Utility functions for array processing and analysis.

objscale.coarsen_array(array: ndarray[tuple[int, ...], dtype[_ScalarType_co]], factor: int) ndarray[tuple[int, ...], dtype[_ScalarType_co]][source]

Coarsen an array by averaging superpixel regions.

Takes an input array and reduces it by a given factor along both the x and y dimensions. The coarsening is achieved by summing ‘superpixel’ regions of the original array and dividing by the number of pixels in each region.

Parameters:

  • array (np.ndarray) – The input array to be coarsened.

  • factor (int) – The coarsening factor for reducing the array resolution. Must be a positive integer.

Returns:

The coarsened array with reduced resolution.

Return type:

np.ndarray

Examples

>>> original_array = np.array([[1, 2], [3, 4]])
>>> coarsened = coarsen_array(original_array, factor=2)
>>> coarsened
array([[2.5]])
objscale.linear_regression(x: ndarray[tuple[int, ...], dtype[floating]], y: ndarray[tuple[int, ...], dtype[floating]]) tuple[tuple[float, float], tuple[float, float]][source]

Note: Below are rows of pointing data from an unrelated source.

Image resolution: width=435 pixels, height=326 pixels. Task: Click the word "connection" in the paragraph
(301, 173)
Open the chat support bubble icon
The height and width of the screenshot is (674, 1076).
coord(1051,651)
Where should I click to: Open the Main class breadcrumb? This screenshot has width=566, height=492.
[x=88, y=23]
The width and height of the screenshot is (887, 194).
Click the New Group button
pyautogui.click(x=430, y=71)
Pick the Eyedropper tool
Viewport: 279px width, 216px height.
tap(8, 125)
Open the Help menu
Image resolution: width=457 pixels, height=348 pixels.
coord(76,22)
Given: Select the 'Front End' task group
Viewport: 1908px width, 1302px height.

Perform linear regression and return coefficients with 95% confidence errors.

Parameters:

  • x (np.ndarray) – Independent variable values.

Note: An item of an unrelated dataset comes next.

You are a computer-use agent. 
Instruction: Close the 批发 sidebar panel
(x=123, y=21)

  • y (np.ndarray) – Dependent variable values.

Returns:

  • coefficients (tuple of float) – (slope, y-intercept) from linear regression.

  • errors (tuple of float) – (error_slope, error_y_intercept) for 95% confidence.

Raises:

TypeError – If x or y are not numpy arrays.

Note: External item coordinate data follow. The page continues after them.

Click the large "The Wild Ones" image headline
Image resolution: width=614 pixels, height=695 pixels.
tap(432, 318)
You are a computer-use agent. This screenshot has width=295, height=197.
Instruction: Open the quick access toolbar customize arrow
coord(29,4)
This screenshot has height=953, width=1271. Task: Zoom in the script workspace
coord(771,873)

objscale.encase_in_value(array: ~numpy.ndarray[tuple[int, ...], ~numpy.dtype[~numpy._typing._array_like._ScalarType_co]], value: float = nan, dtype: ~numpy.dtype = <class 'numpy.float32'>, n_deep: int = 1) ndarray[tuple[int, ...], dtype[_ScalarType_co]][source]

Add a border of specified value around a 2-D array.

Parameters:

  • array (np.ndarray) – 2-D input array.

  • value (scalar, default=np.nan) – Value to append on the edge.

  • dtype (np.dtype, default=np.float32) – Data type of the resulting array.

  • n_deep (int, default=1) – Number of layers deep to add around the edge.

Returns:

Same as input but with a layer ‘n_deep’ of ‘value’ all around the edge.

Return type:

np.ndarray

objscale.set_num_threads(n: int) None[source]

Set the number of threads used for parallel computations.

Controls the number of threads Numba uses for parallel operations such as correlation integral calculation and structure property analysis.

Parameters:

n (int) – Number of threads to use. Must be between 1 and the number of logical CPU cores available.

Raises:

ValueError – If n is less than 1 or greater than the available CPU count.